Could the lines from the one with "Show Details (483, 419)" through the end of the listing be restated exactly, with nothing else included?

Data section below:

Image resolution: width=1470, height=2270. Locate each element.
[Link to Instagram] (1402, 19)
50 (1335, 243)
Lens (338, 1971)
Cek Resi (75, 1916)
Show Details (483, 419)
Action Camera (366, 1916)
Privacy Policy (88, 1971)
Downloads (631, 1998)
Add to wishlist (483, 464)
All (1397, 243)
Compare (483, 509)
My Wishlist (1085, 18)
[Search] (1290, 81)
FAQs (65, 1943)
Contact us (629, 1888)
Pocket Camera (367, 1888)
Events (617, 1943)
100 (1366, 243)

End of Data section.

Solution to this task
Show Details (483, 419)
Action Camera (366, 1916)
Privacy Policy (88, 1971)
Downloads (631, 1998)
Add to wishlist (483, 464)
All (1397, 243)
Compare (483, 509)
My Wishlist (1085, 18)
[Search] (1290, 81)
FAQs (65, 1943)
Contact us (629, 1888)
Pocket Camera (367, 1888)
Events (617, 1943)
100 (1366, 243)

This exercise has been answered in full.